QUESTION 7. FURNISHING OF OFFICE SPACE, EQUIPMENT, SUPPPLIES AND OTHER ESSENTIALS FOR THE DISTRICT COUNTY COURT JUDGE.
Section 15 of Chapter 143 of the Session Laws of 1968 require each District County Court Judge to convene court at the courthouse or place designated at the county seat of each county within his district at least once each month.
Section 14 of the same act provides for the furnishing of chambers when the District County Judge does not reside in the county seat. It then provides as follows:
"Except in cases where chambers are furnished under the provisions of the preceding paragraph, it shall be the duty of the Board of County Commissioners in every county in the state wherein the District County Judge shall be a legal resident of such county, residing at the county seat, to provide such room or rooms and equip the same for the transaction of any county court business at the county seat of such county.
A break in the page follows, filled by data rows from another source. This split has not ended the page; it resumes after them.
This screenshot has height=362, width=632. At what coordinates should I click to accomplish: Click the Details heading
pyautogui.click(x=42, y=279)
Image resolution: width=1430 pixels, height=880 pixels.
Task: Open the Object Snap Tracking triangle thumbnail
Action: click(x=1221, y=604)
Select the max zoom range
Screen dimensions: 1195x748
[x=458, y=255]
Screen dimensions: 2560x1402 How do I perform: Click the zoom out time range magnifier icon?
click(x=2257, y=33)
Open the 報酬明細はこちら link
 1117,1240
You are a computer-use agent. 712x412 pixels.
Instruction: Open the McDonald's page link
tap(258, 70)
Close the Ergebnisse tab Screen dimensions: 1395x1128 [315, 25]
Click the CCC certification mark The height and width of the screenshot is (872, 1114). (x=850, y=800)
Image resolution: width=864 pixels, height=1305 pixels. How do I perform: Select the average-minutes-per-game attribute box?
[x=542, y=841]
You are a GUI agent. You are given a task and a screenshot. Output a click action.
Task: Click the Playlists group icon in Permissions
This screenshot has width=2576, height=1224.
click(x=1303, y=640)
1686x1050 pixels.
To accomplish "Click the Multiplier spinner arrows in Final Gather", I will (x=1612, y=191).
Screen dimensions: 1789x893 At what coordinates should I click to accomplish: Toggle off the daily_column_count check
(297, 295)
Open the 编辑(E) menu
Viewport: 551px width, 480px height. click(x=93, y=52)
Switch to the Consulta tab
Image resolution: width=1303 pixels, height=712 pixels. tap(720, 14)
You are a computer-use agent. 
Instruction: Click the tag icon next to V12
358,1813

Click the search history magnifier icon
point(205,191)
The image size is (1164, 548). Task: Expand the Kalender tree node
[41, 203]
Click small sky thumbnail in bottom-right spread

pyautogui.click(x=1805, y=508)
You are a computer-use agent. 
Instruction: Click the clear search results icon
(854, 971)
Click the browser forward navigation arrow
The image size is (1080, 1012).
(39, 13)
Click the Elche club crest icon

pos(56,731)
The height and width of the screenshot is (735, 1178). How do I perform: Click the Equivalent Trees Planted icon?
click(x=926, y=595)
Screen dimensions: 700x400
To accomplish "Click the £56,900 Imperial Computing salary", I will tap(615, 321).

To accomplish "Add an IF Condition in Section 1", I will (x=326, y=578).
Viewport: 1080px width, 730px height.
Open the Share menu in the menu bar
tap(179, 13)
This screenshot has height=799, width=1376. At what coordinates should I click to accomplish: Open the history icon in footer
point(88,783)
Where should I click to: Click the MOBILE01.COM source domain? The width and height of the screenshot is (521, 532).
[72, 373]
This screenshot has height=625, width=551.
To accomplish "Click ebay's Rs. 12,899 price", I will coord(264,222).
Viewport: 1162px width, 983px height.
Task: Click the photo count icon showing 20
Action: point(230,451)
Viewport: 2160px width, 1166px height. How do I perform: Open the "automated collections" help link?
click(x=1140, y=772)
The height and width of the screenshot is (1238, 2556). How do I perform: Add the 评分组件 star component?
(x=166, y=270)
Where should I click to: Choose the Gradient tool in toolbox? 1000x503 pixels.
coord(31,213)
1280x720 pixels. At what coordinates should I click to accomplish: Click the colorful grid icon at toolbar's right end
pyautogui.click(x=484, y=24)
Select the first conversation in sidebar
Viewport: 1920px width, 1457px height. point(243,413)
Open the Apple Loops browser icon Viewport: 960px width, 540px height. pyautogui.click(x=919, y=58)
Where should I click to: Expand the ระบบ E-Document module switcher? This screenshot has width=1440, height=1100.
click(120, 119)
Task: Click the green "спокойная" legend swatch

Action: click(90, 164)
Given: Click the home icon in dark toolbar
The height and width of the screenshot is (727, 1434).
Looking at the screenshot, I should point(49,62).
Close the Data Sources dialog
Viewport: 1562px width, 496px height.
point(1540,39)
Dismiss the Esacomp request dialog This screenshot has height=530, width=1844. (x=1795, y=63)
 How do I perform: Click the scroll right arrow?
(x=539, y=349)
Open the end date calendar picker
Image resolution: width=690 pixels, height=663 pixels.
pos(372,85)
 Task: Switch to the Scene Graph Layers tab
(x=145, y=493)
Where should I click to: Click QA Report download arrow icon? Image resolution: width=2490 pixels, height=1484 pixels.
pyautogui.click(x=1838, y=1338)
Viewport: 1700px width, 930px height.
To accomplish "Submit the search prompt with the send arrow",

"It shall be the duty of the Board of County Commissioners in every county to furnish the District County Judge such office space, equipment, office furniture, and supplies as may be required for the proper discharge of his duties within the county."
This statutory authorization makes it clear that the District Judge must not only be furnished with proper facilities and supplies in the county of his residence, but such must also be furnished at the county seat of each county within his district.
There are certain supplies which it would seem should be furnished by the individual counties at each of the places provided for the court. These items should be furnished by the individual county affected. However, there are other items, such as the necessary law library, perhaps a judicial robe, and the like, which the judge may find necessary and essential to properly function, but which need not be duplicated in each of the counties of the district.
As to these nonduplicating items, it is my opinion that it would be unfair to require the resident county to furnish such items, which will be used in the entire district. After a budget can be executed, such will be paid for by the taxpayers of the entire district. Until such budget can operate, it is my opinion that the expenses for such items should be "billed" to the Auditor of the administrative county, for pro-rationing between all the counties in the district.
Because of the nature of such items, the determination of what should be furnished in each county and what may serve the entire district must be left to the sound discretion of each District County Judge.